In 1982, there was another war on, and with a wave of jingoistic ‘forty years on’ WWII nostalgia subsequently rippling through the media, it sounded like a bit of a wheeze to run off a little tribute to Jane in the form of a semi-live action recreation of the strip, with captions, panels and on-screen sound effects to boot. So NEIL INNES was hired to pen a wistful crooning paean to “the forces’ favourite”, veteran announcer BOB DANVERS-WALKER provided authentic period narration, and Barber was chosen as a suitably decorative leading lady (press kit cliché number three). The stage was set for a dose of risqué ribaldry with lashings of olde worlde charm (press kit clichés numbers four through six inclusive).

When things got underway, however, it quickly became clear how slight the source material was, even for five ten minute chunks. There’d be a bit of espionage intrigue in a chateau somewhere, Barber would somehow get her clothes torn off and run about a bit in her scanties until the reliable stooge likes of ROBIN BAILEY, MAX WALL or BOB TODD would happen to come through the door, cop an eyeful, and drop their monocles in randy astonishment to the sound of a violin emulating a wolf whistle. It was all good innocent saucy fun!

Or, to put it another way, it was rather dull and vaguely creepy. And not helped by the chosen method of rendering those cartoony backgrounds – or, to be fair, pretty much the only method available at the time – the venerable Colour Separation Overlay. Yep, hairdos buzzed with blueish electricity, rogue shadows fizzled round Glynis’s high heels, and the retinas of the viewing public screamed out for Optrex, or at least ten minutes staring at the wood chip to recover.

At least the background palette was restricted to suitable subdued wartime beiges and browns, leaving the end product slightly more watchable than such eye-watering Day-Glo affairs as CAPTAIN ZEP and JOHN LENNON: A JOURNEY IN THE LIFE. This didn’t mean it was anything other than a sterling technical achievement by the standards of the time. It was highly skilled, painstaking work (from a team led by STEVE ‘TRIPODS’ DREWETT), but never in the history of BBC visual effects had so many laboured for so long to produce something so unimpressive.

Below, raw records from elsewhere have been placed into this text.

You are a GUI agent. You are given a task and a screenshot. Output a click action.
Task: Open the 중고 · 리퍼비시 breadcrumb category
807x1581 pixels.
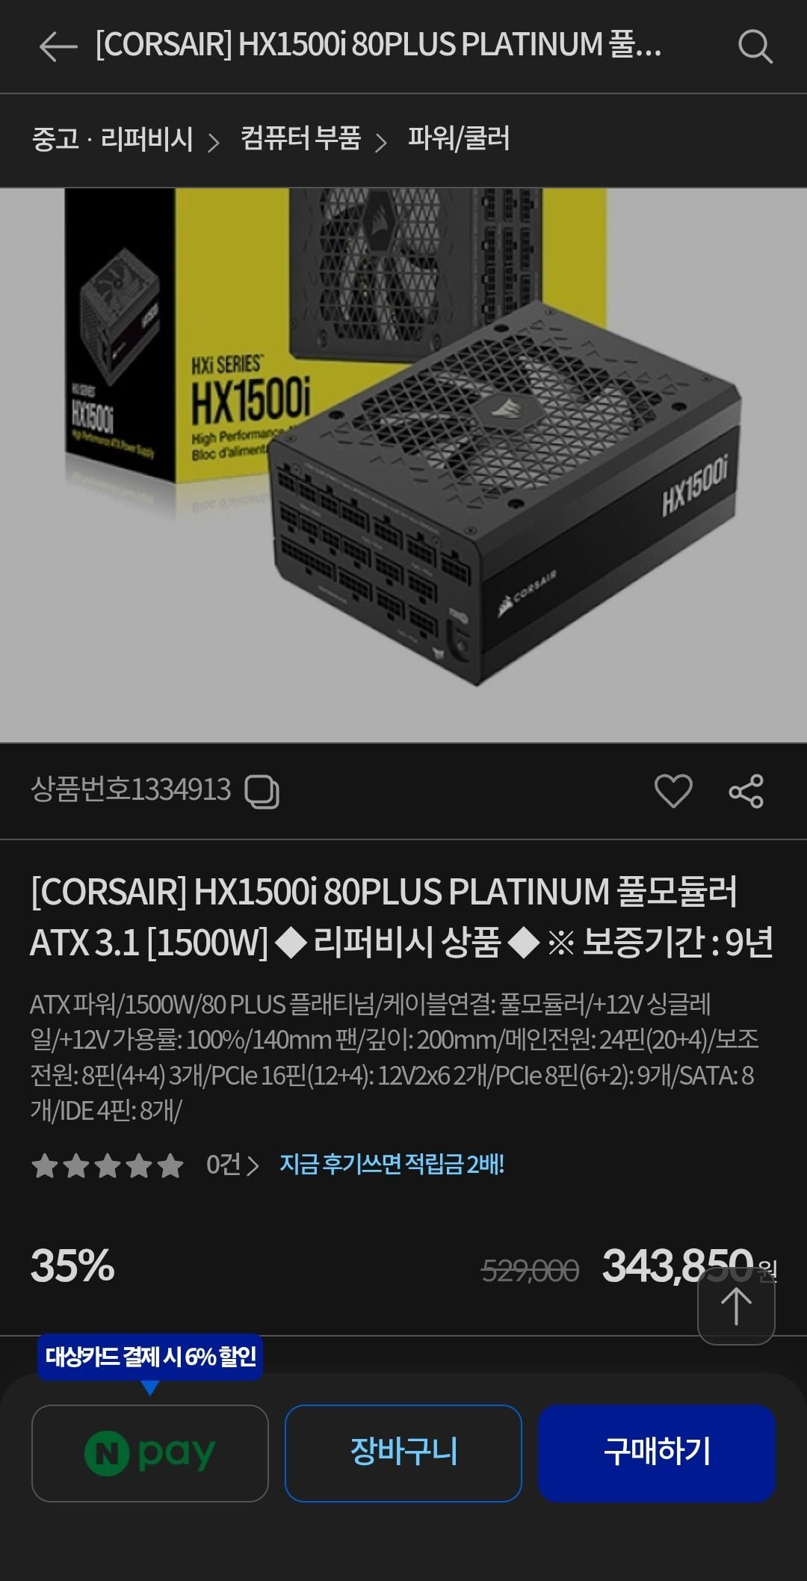(112, 139)
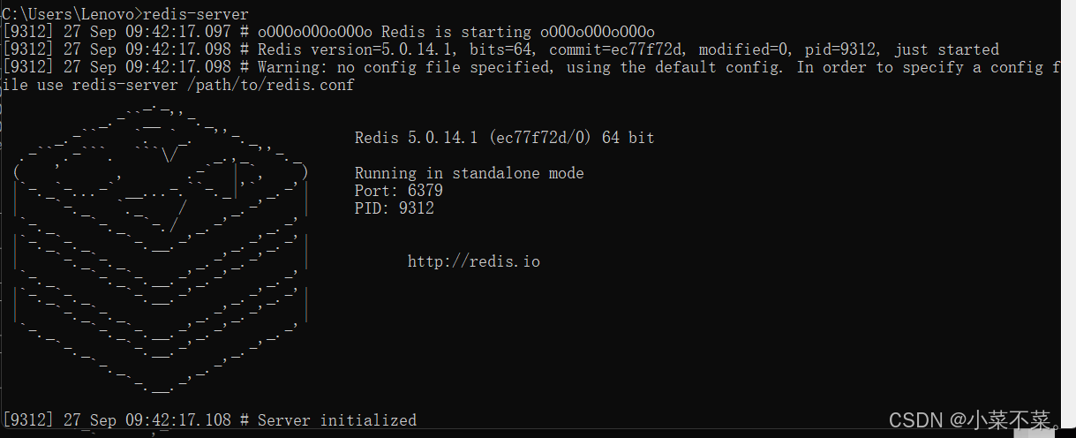Viewport: 1076px width, 438px height.
Task: Click the CSDN @小菜不菜 watermark
Action: pos(974,419)
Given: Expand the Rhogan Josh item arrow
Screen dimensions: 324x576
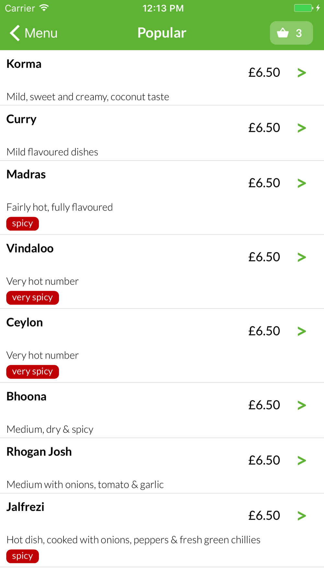Looking at the screenshot, I should pos(302,460).
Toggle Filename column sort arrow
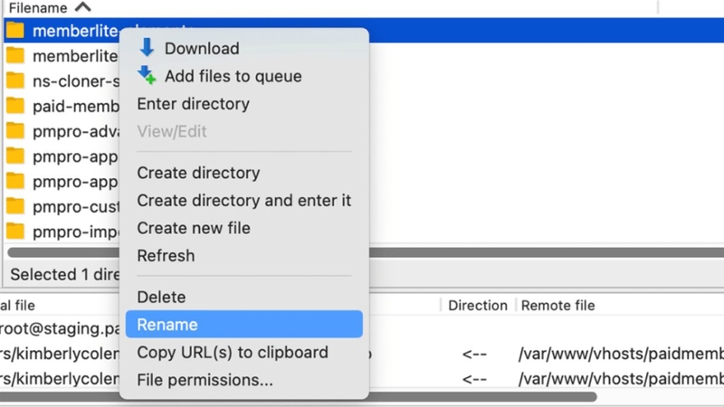Image resolution: width=724 pixels, height=407 pixels. point(82,7)
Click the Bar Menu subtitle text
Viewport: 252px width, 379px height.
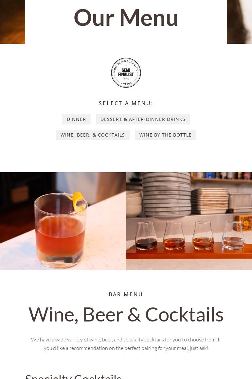[x=126, y=294]
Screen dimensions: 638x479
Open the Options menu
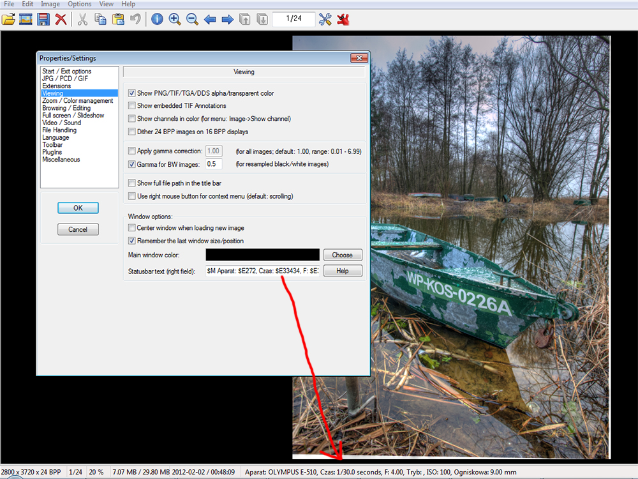coord(80,4)
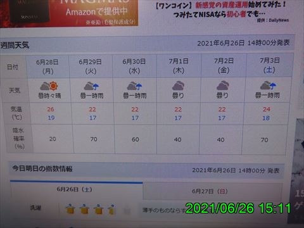Open the Amazonで提供中 banner ad

(69, 13)
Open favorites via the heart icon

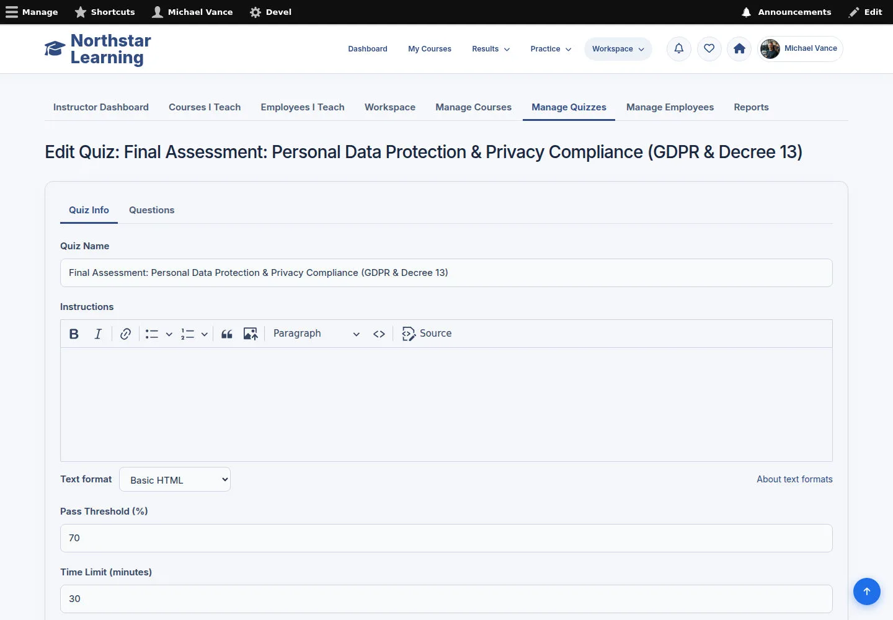[709, 48]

Still, it fared reasonably enough in the no man’s land of early evening BBC2 to warrant a sequel, Jane in the Desert, being quietly slipped out with a polite cough two years later, with a more audacious colour palette and a rather more accomplished way of mixing the actors and backgrounds. Then the whole thing was brought to a furtive close, with all concerned agreeing that some nostalgic whimsies are best left as faded sepia-tinted memories. For all of three years, after which JASPER CARROTT and friends turned the damn thing into a feature film, with even more calamitous results. “Oh Colonel, really!”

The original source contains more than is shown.